Community, Regulation and the Road Ahead

The Ofgem award unlocks Front-End Engineering Design (FEED), but the real test comes next: public consultations, land access deals, and environmental permits. Farmers, residents, and local authorities will pore over route plans and noise studies. Getting this right—swift approvals paired with genuine community engagement—will prove the UK’s regulatory agility.

Pipelines are slated for phased commissioning between 2026 and 2030, with the first hydrogen deliveries expected in the early 2030s, once the final business models for hydrogen transport get government sign-off.

Unlocking Future Hydrogen Hubs

As the main artery takes shape, side spurs could feed industrial parks, airports, and refuelling stations for hydrogen fuel cells. Ambitions for clean ammonia production—combining hydrogen with captured CO₂—could tap directly into the network, opening new markets in fertilisers and shipping. Seasonal storage in offshore or onshore cavities will smooth out supply fluctuations and boost grid stability.

Skill Development and Workforce Transition

Scaling up this kind of hydrogen infrastructure means retraining a workforce steeped in natural gas know-how. Engineers and technicians will learn new welding techniques for hydrogen-compatible alloys and undergo specialised safety training. Cadent Gas’s Ten-Point Plan lays out apprenticeships and partnerships with technical colleges, but timing is key: if upskilling moves too slowly, construction teams hit a bottleneck; too fast, and budgets feel the squeeze.

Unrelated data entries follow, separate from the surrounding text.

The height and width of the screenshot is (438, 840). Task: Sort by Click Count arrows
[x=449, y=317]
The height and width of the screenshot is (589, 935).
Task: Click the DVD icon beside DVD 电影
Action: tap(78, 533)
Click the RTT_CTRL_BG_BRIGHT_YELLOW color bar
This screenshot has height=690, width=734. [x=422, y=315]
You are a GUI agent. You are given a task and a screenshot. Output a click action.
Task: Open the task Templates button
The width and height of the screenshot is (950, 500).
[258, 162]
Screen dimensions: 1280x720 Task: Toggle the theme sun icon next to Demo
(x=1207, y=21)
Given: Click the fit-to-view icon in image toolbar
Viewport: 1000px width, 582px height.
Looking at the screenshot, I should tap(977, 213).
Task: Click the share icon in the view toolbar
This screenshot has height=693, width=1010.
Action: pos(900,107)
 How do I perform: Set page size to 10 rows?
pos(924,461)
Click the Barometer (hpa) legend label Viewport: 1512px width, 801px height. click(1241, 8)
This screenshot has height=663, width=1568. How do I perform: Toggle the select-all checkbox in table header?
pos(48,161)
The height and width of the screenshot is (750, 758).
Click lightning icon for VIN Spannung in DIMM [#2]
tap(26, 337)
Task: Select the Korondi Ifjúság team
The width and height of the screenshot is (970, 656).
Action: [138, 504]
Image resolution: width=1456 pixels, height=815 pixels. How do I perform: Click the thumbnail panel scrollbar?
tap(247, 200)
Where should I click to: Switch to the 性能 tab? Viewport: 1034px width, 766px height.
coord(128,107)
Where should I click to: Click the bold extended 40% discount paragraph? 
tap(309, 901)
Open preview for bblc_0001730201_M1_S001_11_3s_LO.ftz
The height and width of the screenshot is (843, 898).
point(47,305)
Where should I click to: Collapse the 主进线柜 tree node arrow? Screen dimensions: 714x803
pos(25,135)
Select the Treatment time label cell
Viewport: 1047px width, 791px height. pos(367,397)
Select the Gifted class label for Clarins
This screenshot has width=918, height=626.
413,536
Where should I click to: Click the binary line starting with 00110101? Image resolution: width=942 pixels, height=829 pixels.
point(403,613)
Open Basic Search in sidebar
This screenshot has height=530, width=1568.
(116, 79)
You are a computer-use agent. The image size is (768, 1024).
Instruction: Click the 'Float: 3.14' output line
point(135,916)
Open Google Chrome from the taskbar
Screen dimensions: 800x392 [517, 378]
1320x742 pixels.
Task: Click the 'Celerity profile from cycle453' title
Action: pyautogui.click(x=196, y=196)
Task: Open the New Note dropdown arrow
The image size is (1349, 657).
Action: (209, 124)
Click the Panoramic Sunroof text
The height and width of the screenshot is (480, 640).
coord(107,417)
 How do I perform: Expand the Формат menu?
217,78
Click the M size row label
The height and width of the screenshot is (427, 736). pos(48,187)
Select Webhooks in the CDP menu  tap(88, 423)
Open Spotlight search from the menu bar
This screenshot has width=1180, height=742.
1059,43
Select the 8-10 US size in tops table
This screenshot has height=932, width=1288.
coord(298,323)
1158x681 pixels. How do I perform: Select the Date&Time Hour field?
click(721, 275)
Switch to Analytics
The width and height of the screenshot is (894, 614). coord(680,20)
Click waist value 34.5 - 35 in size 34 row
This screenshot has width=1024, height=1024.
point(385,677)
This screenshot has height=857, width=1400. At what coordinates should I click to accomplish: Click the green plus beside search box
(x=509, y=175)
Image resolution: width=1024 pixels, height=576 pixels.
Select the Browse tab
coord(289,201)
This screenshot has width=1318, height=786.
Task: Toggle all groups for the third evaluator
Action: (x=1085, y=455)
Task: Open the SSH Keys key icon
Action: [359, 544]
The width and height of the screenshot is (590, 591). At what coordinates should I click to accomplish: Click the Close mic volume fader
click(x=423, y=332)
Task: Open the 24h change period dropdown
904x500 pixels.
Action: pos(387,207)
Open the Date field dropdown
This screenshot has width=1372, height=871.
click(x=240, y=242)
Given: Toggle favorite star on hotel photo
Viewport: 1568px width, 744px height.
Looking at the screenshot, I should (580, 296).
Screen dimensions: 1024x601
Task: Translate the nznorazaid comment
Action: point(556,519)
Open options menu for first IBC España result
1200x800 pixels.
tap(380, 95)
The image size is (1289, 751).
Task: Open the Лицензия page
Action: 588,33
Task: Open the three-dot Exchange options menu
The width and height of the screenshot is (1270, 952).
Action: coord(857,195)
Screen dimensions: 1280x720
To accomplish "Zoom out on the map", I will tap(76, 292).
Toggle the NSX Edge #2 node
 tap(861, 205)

At its core, the East Coast Hydrogen Pipeline is more than pipes and valves—it’s ground zero for the UK’s approach to industrial decarbonization. If the project stays on track and communities stay onboard, we’ll see hydrogen shift from promising pilot to everyday reality. It’s a blueprint for future green hydrogen and blue hydrogen networks, offering lessons on technical standards, financing, and stakeholder collaboration. As the UK moves from design to digging, all eyes will be on fine-tuning tariffs, locking in storage options, and syncing with the grid. Keep an ear out this autumn for the final business model consultations—they’ll set the stage for the next wave of contracts and investments. The coming years will reveal if Britain can not only build, but truly scale, its hydrogen infrastructure to meet its climate ambitions.